Von den Zeugen des Geschehens hat die Polizei diese Personenbeschreibung bekommen: Der Mann soll 1,92 Meter groß und von kräftiger Statur sein, etwa 95 Kilogramm wiegen. Aufgrund seines Akzents wurde er als „mutmaßlich polnisch“ beschrieben. Er sei schwarz gekleidet gewesen und trage blondes Haar. Aufgrund des hohen Ermittlungsdrucks hoffen mit dem Fall befasste Insider, dass die Polizei den mutmaßlichen Täter ausfindig machen kann. Es gebe da Ermittlungsansätze ,heißt es. Zugleich hoffen die Ermittler darauf, dass sich weitere Zeugen melden.

So lange wird die betroffene Familie abgeschirmt. Die Mutter spreche nur wenig Deutsch heißt es und sei seit dem Wochenende in tiefer Sorge um die Gesundheit ihres Kindes. Die gezielte Gewalt gegen einen Jungen aus der Ukraine erinnert an die Messerstecherei in Oberhausen, bei der ein 17-jähriges Basketballtalent aus der Ukraine zu Tode kam. Ob sich solche Parallelen ziehen lassen, will, niemand bestätigen. Zunächst müsse dazu erst noch ermittelt werden.

Kurz vor dem zweiten Jahrestag des russischen Überfalls auf das Kerngebiet der Ukraine am 24. Februar 2022 sprechen Informanten von einer zunehmenden Gewalt gegen Ukrainer in Nordrhein-Westfalen. Das Landeskriminalamt hatte Ende 2022 – sechs Monate nach dem russischen Überfall – von 1058 Straftaten gesprochen, die einen Bezug zu dem militärischen Konflikt hätten.

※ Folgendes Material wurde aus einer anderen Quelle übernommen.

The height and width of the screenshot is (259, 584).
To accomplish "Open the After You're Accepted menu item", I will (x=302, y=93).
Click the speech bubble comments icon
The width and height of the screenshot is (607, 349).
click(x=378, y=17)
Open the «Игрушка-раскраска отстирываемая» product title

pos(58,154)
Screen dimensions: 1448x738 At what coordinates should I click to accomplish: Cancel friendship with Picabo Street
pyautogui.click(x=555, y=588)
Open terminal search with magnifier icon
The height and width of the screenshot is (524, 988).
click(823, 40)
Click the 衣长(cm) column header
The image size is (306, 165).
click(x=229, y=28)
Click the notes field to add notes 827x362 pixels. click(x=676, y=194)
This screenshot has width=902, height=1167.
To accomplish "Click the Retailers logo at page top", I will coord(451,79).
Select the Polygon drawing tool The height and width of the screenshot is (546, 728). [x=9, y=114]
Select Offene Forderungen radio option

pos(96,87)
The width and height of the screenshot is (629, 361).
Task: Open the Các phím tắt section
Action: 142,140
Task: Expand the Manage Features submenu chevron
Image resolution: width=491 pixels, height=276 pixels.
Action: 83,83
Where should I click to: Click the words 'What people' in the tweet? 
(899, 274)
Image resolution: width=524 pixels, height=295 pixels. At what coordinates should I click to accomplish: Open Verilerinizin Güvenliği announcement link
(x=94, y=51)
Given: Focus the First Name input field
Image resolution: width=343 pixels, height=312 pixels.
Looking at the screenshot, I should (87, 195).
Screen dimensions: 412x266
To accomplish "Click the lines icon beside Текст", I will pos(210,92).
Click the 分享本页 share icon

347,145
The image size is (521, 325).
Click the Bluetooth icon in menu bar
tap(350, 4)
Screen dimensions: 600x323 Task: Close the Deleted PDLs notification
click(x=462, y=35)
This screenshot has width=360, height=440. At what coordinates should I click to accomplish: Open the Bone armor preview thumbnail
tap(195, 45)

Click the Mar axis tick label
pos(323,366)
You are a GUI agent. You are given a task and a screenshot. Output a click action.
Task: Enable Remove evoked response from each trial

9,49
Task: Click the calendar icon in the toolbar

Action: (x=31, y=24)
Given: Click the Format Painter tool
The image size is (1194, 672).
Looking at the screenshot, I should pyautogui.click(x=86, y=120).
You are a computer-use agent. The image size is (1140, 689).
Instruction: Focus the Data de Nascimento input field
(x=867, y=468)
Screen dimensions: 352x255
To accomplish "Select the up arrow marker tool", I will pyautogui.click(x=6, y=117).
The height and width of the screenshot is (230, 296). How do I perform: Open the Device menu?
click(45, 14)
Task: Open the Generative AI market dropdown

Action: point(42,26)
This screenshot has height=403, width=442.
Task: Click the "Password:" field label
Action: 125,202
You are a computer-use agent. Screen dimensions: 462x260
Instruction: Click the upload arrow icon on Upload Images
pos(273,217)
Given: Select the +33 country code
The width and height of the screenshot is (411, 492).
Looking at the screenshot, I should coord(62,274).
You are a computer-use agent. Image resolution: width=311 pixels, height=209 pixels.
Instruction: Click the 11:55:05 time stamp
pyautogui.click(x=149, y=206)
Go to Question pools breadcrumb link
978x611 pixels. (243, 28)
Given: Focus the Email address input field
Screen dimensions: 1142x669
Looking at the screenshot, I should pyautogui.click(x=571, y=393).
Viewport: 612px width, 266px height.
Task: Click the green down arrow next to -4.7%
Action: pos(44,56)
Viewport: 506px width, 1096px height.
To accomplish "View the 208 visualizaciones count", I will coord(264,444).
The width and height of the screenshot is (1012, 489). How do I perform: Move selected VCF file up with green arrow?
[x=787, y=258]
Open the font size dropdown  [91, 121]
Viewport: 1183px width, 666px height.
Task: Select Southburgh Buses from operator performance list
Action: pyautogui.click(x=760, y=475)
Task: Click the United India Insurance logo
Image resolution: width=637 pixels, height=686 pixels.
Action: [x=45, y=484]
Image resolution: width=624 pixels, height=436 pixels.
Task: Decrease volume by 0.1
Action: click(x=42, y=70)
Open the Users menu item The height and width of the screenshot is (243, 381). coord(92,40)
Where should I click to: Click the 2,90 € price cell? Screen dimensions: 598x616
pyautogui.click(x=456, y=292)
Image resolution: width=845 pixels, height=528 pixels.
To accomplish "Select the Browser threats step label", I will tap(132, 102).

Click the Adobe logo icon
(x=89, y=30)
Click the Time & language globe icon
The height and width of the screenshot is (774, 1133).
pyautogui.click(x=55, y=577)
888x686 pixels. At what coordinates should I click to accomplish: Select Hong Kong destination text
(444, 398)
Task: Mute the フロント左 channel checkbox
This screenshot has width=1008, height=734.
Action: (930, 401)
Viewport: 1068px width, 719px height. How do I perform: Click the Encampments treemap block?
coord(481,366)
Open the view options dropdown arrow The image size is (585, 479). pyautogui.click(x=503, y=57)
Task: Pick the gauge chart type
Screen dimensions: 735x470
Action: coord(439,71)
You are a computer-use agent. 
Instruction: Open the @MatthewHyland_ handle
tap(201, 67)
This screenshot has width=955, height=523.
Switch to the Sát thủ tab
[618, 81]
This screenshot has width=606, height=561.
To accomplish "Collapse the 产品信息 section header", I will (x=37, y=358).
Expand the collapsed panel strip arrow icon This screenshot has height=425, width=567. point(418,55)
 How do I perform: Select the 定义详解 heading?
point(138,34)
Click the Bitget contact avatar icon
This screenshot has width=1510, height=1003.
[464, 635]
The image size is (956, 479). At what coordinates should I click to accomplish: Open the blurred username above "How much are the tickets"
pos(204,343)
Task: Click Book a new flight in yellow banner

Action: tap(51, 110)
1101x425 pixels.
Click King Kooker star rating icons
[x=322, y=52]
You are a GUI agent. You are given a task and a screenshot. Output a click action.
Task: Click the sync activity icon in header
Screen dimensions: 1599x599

Darunter seien 185 Gewalttaten. Die meisten Straftaten rechneten die Ermittler dem pro-russischen Lager zu: 593 Straftaten mit insgesamt 48 Gewaltdelikten. Bei 200 Vorgängen, davon 33 Gewalttaten, haben die Beamten eine pro-ukrainische Ausrichtung erkannt. Die übrigen Straftaten seien keiner Kategorie zuzuordnen.